Threat Research

Reversing Malware Command and Control: From Sockets to COM

On a Windows host there is more than one way for a program to communicate across the internet. When reverse engineering a piece of malware it is of critical importance to understand what API is being used and how it works so that you may gain an understanding of the data sent and received as well as command structure and internal protocol if applicable. The choice of networking API also effects how you craft your indicators (more on this later). I break Windows Malware Command and Control communications into four API categories: Sockets, WinInet, URLMon and COM. The primary focus of this article is COM, since it is the rarest, least understood and most difficult to reverse engineer.

Sockets

The first group, sockets, is the most widely known as it is the same basic networking API found on Unix. It provides a somewhat raw session level access to a TCP or UDP session. It is provided primarily by the DLL ws2_32.dll, though it has a storied history. Any application using the socket API must manually craft any higher level protocol such as HTTP. A socket object is created with a call to the function socket(). It is during this call where the protocol is specified, TCP or UDP. For a TCP client like most malware backdoors, the function connect() must be called, which performs the TCP three-way handshake and paves the way for reading and writing of data. A server program on the other hand will typically call bind() and listen() to wait for connections (although bind() can also be used client side to force a socket to a specific egress port). The functions send() and recv() are frequently used to transfer data across the wire for TCP connections and sendto() and recvfrom() are traditionally used for UDP connections. From a malware analysis perspective this makes things simple, if I need to understand what information a piece of malware is expecting in response to its beacon packet I can typically look for calls to the recv() function and see how the code that follows inspects the data it reads from the wire. On Windows though, sockets can be used interchangeably with most operations as if they were a file handle. For example, a process (like cmd.exe) could be spawned with a network socket specified as its standard input and standard output and that process would automatically communicate across the network. To learn the socket API in-depth I recommend reading the late W. Richard Stevens' classic book UNIX Network Programming Volume 1. The drawback to using the Socket API is that interacting with any higher level protocol such as HTTP must be done so manually. This allows a lot of flexibility in how the malware crafts its requests but everything must be laid out explicitly. Malware authors will frequently introduce subtle nuance differences between the way their HTTP traffic looks on the wire and the way most web browsers look. These small differences make great network signatures!

● **STATED PROBLEM 1**
Repeat the part of the article that begins at the words "On a Windows" and stops after "to reverse engineer.".
● **STATED PROBLEM 2**
Sum up the article in two sentences.
● **STATED PROBLEM 3**
In two sentences, explain why the article says malware using the socket API often produces traffic that works well for network signatures.
Work from the article alone.

● **DATASET ENTRIES**

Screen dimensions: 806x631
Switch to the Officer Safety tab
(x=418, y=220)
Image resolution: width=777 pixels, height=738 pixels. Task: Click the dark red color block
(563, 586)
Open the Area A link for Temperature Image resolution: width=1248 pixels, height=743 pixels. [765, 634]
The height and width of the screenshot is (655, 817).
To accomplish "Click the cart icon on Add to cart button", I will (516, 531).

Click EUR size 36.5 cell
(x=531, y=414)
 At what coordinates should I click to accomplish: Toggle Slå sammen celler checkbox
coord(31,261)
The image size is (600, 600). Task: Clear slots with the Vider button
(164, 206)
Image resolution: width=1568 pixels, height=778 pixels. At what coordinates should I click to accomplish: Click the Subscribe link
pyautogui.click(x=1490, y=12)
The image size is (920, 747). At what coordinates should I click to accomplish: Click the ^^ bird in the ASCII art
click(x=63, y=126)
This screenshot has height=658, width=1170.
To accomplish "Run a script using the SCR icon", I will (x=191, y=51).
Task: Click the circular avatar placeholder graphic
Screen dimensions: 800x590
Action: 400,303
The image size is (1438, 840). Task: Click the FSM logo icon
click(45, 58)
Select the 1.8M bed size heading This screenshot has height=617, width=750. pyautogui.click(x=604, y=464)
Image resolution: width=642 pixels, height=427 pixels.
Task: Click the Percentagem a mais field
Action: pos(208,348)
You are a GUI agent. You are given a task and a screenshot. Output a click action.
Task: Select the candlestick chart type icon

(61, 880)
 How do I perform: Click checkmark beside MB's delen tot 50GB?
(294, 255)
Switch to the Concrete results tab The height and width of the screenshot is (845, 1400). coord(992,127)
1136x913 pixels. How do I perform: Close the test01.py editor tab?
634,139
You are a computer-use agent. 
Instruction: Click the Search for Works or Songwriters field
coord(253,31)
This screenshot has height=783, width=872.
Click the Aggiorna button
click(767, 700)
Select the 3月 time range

● **EXERCISE OUTPUT 1**
On a Windows host there is more than one way for a program to communicate across the internet. When reverse engineering a piece of malware it is of critical importance to understand what API is being used and how it works so that you may gain an understanding of the data sent and received as well as command structure and internal protocol if applicable. The choice of networking API also effects how you craft your indicators (more on this later). I break Windows Malware Command and Control communications into four API categories: Sockets, WinInet, URLMon and COM. The primary focus of this article is COM, since it is the rarest, least understood and most difficult to reverse engineer.

● **EXERCISE OUTPUT 2**
The article says Windows malware can communicate across the internet through four API groups (sockets, WinInet, URLMon and COM), and that knowing which one is used is key to understanding the data, the command structure and how to craft indicators. It describes sockets as the Unix-style API provided mainly by ws2_32.dll, where any higher-level protocol such as HTTP must be built by hand, which gives flexibility but often leaves small differences from browser traffic that make great network signatures.

● **EXERCISE OUTPUT 3**
With the socket API, any higher-level protocol such as HTTP must be crafted manually, so everything in the malware's requests has to be laid out explicitly. As a result, malware authors often introduce subtle differences between their HTTP traffic on the wire and the way most web browsers look, and those small differences make great network signatures.